07 June 2010

Race and Marriage : New Day Dawning?

The picture above is of Mildred Loving and her husband Richard. They were arrested in Virginia for marrying outside their race and took their case to the United States Supreme Court. In 1967, the Supreme Court used their case to unanimously strike down all laws preventing interracial marriage. Their love and courage helped make this a better country.
As teabagger racism surges:
Poll shows evolving attitude
Towards interracial marriage

By Ted McLaughlin / The Rag Blog / June 7, 2010

When the people of the United States elected an African-American to be president in 2008, many people viewed this as an example of the progress that has been made in this country's fight against racism. As a person who grew up in Texas during the dark years of segregation (I was a senior in high school when my city's high school was desegregated), I was very proud of the election of President Obama. It was an accomplishment that I never expected to see in my lifetime.

While I do think that election showed this country has made progress, we are by no means in a post-racial era. We still exhibit and accept far too much racism in this country, and that is shown by what has happened since President Obama's election. His election has emboldened and angered many of the remaining racists, and they are now crawling back out from underneath their rocks and making themselves known.

What is sad is that these die-hard racists have been accepted into other political groups -- probably to try and increase their numbers. The conservatives (and their largest political party -- the Republicans) suffered a crushing defeat in the 2008 election. This combined with the recession that really kicked into high gear during Bush's last year in office, and suddenly people were very angry at government -- a government that failed to protect them and control the greed of Wall Street.

New angry groups of conservatives sprang up (like the various teabagger groups) and were instantly embraced by the Republican Party. Unfortunately, these groups accepted into their ranks many die-hard and open racists. These groups have tried to deny they are racist in nature, but all one has to do is read the signs at their rallies to know that is just not true. While all the members of these groups may not be racist, a large number of them are and in some places the racists are actually among the leaders.
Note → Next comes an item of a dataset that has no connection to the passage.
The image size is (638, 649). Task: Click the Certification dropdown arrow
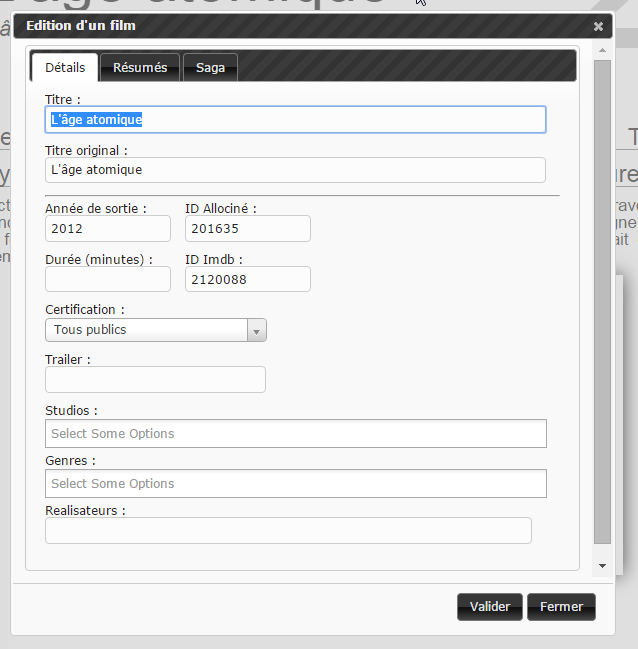tap(256, 331)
Once again it seems to have become acceptable to view and pass around racist jokes and cartoons -- especially among right-wingers. One just has to view the numerous cartoons and jokes about President Obama and his lovely wife that are flying around the internet to know this. Open racism seems to be in vogue again with many people.

There are two possible reasons for this. Either we as a country are regressing to a time when racism was an acceptable way of life, or we are witnessing the death throes of this kind of open and unashamed racism (because any belief that is dying will fight the hardest and be most vocal just before it finally dies out). I sincerely hope we are currently witnessing the latter.

There is some evidence that the latter may be true, and it comes from an unusual source -- marriage. It has been known that the younger generation as a whole is not as racist as the generations that have preceeded them, giving credence to the hope that each new generation will be less racist than those that they are replacing. A new study released by the Pew Research Center on June 4 of this year shows that to be true.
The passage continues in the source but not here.